(Recorded data)

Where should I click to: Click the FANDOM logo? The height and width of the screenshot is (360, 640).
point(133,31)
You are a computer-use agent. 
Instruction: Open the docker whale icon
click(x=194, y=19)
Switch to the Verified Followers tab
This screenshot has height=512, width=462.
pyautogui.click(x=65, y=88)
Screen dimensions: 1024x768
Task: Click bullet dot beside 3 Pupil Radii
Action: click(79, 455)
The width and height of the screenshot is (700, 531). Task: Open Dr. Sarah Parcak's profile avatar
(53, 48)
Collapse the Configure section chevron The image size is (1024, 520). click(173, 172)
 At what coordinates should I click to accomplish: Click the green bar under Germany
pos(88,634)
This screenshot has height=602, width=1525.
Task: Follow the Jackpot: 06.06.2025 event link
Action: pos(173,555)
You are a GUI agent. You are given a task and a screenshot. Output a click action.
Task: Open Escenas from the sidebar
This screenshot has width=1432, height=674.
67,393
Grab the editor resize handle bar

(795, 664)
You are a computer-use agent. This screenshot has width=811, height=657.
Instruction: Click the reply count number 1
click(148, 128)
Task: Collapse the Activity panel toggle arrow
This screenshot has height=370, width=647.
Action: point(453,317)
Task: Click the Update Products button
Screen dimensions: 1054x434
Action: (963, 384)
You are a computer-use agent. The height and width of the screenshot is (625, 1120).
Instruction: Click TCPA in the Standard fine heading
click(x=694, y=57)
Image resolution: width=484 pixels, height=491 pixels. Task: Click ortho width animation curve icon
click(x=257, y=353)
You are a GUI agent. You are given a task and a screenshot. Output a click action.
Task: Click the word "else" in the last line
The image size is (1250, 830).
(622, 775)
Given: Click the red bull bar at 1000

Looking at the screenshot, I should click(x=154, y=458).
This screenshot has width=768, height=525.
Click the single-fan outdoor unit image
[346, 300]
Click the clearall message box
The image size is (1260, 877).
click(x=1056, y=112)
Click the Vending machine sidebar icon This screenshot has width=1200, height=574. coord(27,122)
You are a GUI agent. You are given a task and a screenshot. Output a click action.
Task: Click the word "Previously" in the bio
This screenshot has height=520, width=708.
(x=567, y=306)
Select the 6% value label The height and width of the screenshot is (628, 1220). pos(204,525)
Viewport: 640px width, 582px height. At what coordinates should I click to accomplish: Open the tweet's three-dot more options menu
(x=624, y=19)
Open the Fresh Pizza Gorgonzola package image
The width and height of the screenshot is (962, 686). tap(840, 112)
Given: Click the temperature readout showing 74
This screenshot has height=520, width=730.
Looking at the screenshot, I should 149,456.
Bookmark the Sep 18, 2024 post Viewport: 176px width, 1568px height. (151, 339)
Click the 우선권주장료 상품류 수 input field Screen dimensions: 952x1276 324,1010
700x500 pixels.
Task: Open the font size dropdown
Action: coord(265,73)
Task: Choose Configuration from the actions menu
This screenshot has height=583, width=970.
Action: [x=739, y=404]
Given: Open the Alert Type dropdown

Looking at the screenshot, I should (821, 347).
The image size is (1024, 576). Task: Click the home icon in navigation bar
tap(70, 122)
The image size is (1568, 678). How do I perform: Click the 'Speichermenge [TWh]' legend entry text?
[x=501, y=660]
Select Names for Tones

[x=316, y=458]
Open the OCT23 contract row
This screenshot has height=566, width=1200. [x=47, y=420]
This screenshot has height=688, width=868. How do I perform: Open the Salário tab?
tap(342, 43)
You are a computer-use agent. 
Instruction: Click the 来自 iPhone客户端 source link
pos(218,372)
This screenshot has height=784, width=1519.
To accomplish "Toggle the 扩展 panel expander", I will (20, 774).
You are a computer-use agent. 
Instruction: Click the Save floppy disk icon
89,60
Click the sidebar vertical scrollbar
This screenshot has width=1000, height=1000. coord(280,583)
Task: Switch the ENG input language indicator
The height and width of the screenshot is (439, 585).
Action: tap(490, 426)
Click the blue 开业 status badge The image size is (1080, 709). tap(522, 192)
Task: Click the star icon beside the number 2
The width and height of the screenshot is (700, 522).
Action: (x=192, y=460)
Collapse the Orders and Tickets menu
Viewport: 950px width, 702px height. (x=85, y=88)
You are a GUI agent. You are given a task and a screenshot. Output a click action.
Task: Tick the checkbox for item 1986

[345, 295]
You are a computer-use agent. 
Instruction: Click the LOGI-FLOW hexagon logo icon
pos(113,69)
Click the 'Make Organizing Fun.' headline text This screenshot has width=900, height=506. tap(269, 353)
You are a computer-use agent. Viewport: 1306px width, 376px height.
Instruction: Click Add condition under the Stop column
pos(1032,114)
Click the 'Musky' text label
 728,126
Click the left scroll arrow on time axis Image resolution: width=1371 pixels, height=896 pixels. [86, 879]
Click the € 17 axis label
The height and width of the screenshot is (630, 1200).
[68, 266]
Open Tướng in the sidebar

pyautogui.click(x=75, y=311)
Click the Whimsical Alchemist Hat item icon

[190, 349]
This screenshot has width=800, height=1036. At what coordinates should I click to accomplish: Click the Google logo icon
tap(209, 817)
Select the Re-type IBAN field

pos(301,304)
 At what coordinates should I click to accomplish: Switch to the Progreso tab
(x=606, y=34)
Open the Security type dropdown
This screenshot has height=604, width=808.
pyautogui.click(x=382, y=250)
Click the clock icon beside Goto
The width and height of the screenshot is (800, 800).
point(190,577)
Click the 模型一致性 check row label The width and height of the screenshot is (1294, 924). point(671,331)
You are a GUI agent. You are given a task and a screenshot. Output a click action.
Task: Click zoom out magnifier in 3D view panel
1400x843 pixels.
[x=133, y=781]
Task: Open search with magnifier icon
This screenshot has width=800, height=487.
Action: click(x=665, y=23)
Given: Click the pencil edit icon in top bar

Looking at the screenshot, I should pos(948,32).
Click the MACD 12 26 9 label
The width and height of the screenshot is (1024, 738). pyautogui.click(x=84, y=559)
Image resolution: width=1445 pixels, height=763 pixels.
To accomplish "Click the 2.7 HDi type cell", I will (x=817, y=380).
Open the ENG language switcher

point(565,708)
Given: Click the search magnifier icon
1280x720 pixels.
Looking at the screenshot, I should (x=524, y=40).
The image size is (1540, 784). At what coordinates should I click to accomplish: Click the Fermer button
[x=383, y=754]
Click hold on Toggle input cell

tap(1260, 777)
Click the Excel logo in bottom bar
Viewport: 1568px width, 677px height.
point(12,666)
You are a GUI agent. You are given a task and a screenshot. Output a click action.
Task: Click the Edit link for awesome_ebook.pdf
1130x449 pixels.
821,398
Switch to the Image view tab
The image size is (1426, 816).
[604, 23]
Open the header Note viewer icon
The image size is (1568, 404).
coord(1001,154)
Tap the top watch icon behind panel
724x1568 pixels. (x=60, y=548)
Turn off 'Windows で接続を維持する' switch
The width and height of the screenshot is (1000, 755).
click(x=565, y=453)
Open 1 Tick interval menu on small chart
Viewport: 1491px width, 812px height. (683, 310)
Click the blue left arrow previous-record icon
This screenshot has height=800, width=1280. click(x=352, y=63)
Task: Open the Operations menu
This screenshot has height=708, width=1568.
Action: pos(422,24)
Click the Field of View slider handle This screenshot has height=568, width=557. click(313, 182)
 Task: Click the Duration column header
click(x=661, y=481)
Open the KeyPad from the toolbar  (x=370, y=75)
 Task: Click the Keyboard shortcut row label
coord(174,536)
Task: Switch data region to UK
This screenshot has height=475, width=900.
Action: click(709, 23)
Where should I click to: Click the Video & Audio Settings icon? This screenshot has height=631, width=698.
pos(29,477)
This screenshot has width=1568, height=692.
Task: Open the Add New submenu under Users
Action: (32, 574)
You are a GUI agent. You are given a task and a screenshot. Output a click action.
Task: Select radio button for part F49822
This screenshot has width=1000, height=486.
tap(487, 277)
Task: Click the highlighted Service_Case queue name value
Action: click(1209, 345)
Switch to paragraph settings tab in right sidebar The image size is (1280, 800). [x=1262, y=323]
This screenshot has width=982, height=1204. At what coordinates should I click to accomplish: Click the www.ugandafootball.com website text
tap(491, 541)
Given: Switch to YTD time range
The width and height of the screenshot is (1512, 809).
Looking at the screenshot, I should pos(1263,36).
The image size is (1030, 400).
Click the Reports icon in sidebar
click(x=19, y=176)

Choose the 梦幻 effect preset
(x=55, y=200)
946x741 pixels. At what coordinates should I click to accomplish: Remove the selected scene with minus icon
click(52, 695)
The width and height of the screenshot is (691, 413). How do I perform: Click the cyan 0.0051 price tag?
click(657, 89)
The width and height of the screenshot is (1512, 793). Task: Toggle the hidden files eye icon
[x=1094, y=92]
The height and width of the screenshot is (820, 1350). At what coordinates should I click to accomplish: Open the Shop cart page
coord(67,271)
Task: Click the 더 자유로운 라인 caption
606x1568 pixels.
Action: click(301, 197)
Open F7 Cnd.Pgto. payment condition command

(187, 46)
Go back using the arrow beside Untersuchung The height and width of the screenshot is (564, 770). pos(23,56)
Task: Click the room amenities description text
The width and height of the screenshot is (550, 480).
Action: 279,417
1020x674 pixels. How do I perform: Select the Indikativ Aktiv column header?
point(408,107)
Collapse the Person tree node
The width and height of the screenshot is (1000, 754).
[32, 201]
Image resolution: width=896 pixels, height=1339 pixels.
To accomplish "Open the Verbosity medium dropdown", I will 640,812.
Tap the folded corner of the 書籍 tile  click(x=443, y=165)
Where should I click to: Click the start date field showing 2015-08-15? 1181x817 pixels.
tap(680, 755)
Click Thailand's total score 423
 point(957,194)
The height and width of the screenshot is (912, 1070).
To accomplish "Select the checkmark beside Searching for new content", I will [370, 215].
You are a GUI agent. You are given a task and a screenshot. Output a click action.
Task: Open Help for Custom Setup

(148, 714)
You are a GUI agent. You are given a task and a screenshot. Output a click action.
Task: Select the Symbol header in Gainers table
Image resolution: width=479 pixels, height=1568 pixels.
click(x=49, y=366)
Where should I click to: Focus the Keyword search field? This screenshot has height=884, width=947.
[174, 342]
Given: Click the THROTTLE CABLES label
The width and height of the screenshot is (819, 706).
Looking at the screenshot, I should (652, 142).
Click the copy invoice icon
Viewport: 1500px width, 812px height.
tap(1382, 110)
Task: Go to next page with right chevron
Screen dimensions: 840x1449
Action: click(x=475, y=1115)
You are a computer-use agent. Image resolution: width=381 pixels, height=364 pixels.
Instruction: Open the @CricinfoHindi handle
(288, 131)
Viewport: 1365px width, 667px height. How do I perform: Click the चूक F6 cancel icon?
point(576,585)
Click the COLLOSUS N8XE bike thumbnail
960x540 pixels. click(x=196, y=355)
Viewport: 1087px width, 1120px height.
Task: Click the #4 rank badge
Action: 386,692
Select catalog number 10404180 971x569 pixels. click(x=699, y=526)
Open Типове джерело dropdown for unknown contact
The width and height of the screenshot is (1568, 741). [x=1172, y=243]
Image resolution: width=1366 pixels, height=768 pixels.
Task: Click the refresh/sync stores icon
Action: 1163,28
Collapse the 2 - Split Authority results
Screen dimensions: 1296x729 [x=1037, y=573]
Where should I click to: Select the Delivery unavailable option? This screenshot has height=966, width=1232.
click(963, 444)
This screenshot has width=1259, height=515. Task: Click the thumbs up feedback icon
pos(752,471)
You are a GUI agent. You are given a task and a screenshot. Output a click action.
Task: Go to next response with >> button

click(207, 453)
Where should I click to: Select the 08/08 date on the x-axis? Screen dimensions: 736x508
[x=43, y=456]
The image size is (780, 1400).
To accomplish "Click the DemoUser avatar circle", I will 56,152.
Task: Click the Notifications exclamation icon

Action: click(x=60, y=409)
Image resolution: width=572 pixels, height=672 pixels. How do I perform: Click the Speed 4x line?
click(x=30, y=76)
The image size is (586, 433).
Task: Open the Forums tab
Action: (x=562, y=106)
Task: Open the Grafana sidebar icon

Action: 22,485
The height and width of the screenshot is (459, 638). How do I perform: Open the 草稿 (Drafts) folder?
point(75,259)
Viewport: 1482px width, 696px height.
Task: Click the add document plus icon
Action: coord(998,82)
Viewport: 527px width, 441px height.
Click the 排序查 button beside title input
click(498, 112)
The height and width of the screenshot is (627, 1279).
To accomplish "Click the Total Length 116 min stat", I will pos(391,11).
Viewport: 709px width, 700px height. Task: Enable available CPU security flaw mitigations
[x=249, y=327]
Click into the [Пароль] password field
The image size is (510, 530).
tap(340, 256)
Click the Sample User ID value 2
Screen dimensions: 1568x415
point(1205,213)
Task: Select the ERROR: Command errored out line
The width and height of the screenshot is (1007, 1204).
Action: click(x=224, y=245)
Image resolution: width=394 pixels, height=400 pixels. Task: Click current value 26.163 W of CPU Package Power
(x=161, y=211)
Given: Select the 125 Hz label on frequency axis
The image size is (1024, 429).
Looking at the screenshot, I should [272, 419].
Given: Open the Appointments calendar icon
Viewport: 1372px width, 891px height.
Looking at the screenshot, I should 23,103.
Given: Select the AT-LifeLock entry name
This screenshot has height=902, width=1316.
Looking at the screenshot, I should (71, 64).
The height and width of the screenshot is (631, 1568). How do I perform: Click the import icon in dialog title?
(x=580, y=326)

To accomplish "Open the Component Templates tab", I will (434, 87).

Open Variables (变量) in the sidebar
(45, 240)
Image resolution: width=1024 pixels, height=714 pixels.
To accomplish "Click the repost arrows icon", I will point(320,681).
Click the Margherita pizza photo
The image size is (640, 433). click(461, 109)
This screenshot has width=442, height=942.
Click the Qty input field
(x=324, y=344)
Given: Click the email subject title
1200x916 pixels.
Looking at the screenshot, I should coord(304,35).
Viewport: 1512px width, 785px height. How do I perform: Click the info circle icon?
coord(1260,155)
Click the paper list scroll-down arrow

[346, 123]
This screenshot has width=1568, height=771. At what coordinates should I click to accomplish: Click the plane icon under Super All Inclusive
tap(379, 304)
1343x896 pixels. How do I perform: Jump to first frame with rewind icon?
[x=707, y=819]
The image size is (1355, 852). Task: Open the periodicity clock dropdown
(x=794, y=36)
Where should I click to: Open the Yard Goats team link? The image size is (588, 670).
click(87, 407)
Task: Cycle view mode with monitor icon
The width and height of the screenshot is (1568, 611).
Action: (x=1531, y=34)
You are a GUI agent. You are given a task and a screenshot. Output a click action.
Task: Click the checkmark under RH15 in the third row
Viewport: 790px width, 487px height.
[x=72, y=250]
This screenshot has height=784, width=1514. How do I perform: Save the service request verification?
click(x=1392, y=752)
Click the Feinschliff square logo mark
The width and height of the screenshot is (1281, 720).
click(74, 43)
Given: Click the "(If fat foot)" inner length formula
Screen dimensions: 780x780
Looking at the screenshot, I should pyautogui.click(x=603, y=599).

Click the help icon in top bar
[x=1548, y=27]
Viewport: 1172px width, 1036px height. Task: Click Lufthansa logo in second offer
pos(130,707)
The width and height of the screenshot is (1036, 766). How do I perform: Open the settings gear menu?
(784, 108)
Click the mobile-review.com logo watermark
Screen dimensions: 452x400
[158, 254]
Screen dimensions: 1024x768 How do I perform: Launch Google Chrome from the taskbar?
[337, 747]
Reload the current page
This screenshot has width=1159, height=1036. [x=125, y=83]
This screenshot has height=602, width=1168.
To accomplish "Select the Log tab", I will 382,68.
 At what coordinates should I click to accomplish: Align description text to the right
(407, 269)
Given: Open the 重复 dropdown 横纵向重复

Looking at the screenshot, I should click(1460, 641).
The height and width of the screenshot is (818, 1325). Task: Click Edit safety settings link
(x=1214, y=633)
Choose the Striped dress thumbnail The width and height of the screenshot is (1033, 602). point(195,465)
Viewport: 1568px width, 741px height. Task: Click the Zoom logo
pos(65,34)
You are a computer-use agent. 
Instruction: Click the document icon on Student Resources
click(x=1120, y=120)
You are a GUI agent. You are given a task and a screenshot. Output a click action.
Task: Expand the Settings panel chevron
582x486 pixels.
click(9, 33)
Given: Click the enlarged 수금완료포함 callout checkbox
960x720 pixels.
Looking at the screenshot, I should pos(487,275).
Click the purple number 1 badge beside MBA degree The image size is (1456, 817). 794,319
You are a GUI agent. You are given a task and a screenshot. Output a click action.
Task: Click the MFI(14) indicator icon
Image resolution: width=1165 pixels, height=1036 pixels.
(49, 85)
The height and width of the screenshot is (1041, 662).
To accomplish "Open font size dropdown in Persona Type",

Prompt: Take the stretch of lines above from the one containing "Click the 'Musky' text label" through the one containing "Switch to the Image view tab" and repeat it exactly, adding no other line.

The answer:
Click the 'Musky' text label
 728,126
Click the left scroll arrow on time axis Image resolution: width=1371 pixels, height=896 pixels. [86, 879]
Click the € 17 axis label
The height and width of the screenshot is (630, 1200).
[68, 266]
Open Tướng in the sidebar

pyautogui.click(x=75, y=311)
Click the Whimsical Alchemist Hat item icon

[190, 349]
This screenshot has width=800, height=1036. At what coordinates should I click to accomplish: Click the Google logo icon
tap(209, 817)
Select the Re-type IBAN field

pos(301,304)
 At what coordinates should I click to accomplish: Switch to the Progreso tab
(x=606, y=34)
Open the Security type dropdown
This screenshot has height=604, width=808.
pyautogui.click(x=382, y=250)
Click the clock icon beside Goto
The width and height of the screenshot is (800, 800).
point(190,577)
Click the 模型一致性 check row label The width and height of the screenshot is (1294, 924). point(671,331)
You are a GUI agent. You are given a task and a screenshot. Output a click action.
Task: Click zoom out magnifier in 3D view panel
1400x843 pixels.
[x=133, y=781]
Task: Open search with magnifier icon
This screenshot has width=800, height=487.
Action: click(x=665, y=23)
Given: Click the pencil edit icon in top bar

Looking at the screenshot, I should pos(948,32).
Click the MACD 12 26 9 label
The width and height of the screenshot is (1024, 738). pyautogui.click(x=84, y=559)
Image resolution: width=1445 pixels, height=763 pixels.
To accomplish "Click the 2.7 HDi type cell", I will (x=817, y=380).
Open the ENG language switcher

point(565,708)
Given: Click the search magnifier icon
1280x720 pixels.
Looking at the screenshot, I should (x=524, y=40).
The image size is (1540, 784). At what coordinates should I click to accomplish: Click the Fermer button
[x=383, y=754]
Click hold on Toggle input cell

tap(1260, 777)
Click the Excel logo in bottom bar
Viewport: 1568px width, 677px height.
point(12,666)
You are a GUI agent. You are given a task and a screenshot. Output a click action.
Task: Click the Edit link for awesome_ebook.pdf
1130x449 pixels.
821,398
Switch to the Image view tab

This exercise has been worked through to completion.